== INFORMATION PROVIDED
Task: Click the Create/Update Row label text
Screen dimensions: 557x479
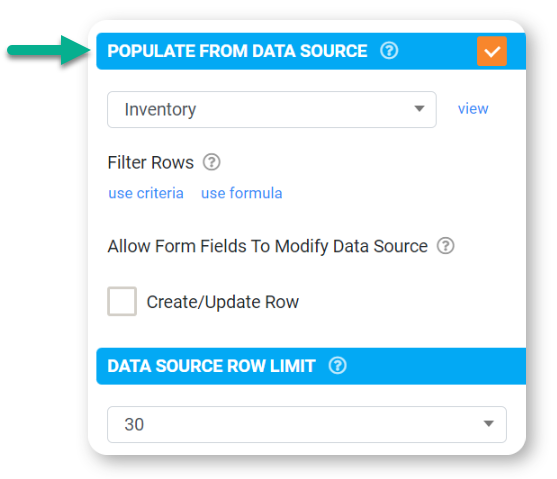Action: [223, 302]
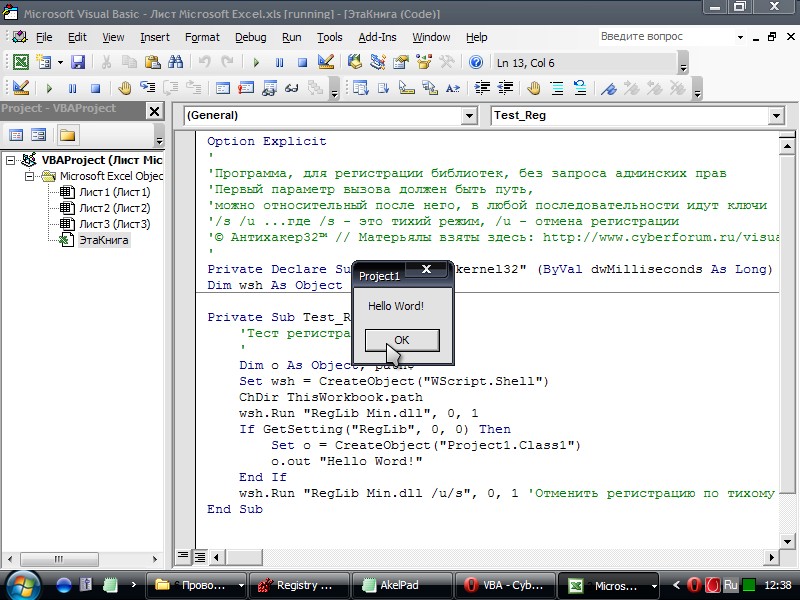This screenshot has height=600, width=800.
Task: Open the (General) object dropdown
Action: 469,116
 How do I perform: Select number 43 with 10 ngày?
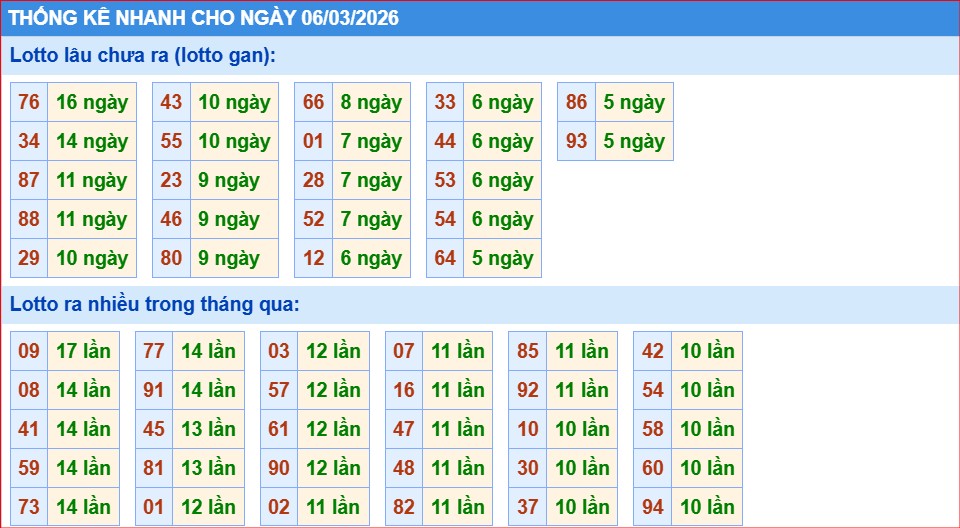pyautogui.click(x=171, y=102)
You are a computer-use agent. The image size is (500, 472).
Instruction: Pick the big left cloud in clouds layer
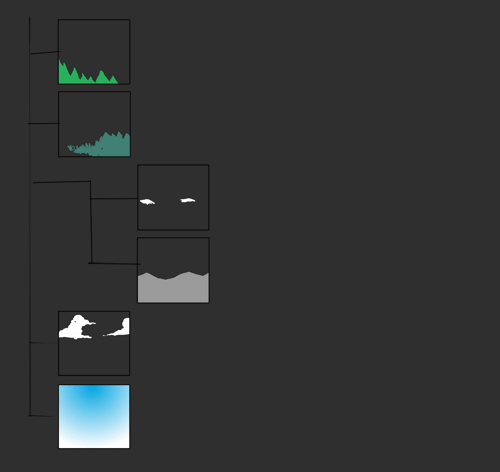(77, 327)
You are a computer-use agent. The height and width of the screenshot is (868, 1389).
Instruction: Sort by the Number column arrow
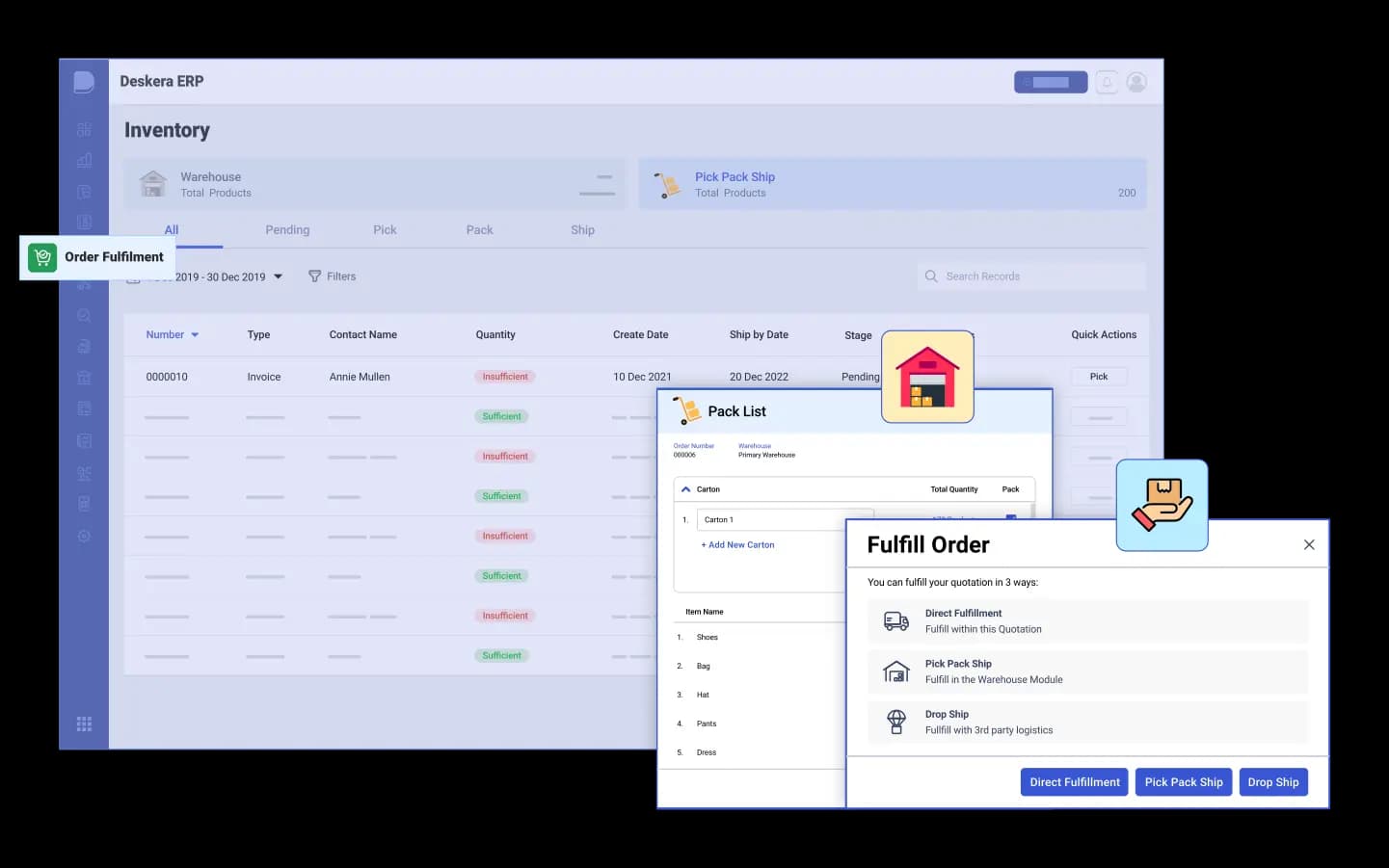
====
◆ **OBJECTIVE**: Can you rewrite every one of the records above, replacing "Instruction" with "Command" and changing nothing else? Leave the pictures out of your version.

◆ **COMPLETE ANSWER**:
Task: Click the Create/Update Row label text
Screen dimensions: 557x479
Action: [223, 302]
This screenshot has height=600, width=800.
Task: Open the (General) object dropdown
Action: 469,116
 How do I perform: Select number 43 with 10 ngày?
pyautogui.click(x=171, y=102)
You are a computer-use agent. The image size is (500, 472).
Command: Pick the big left cloud in clouds layer
(77, 327)
You are a computer-use agent. The height and width of the screenshot is (868, 1389).
Command: Sort by the Number column arrow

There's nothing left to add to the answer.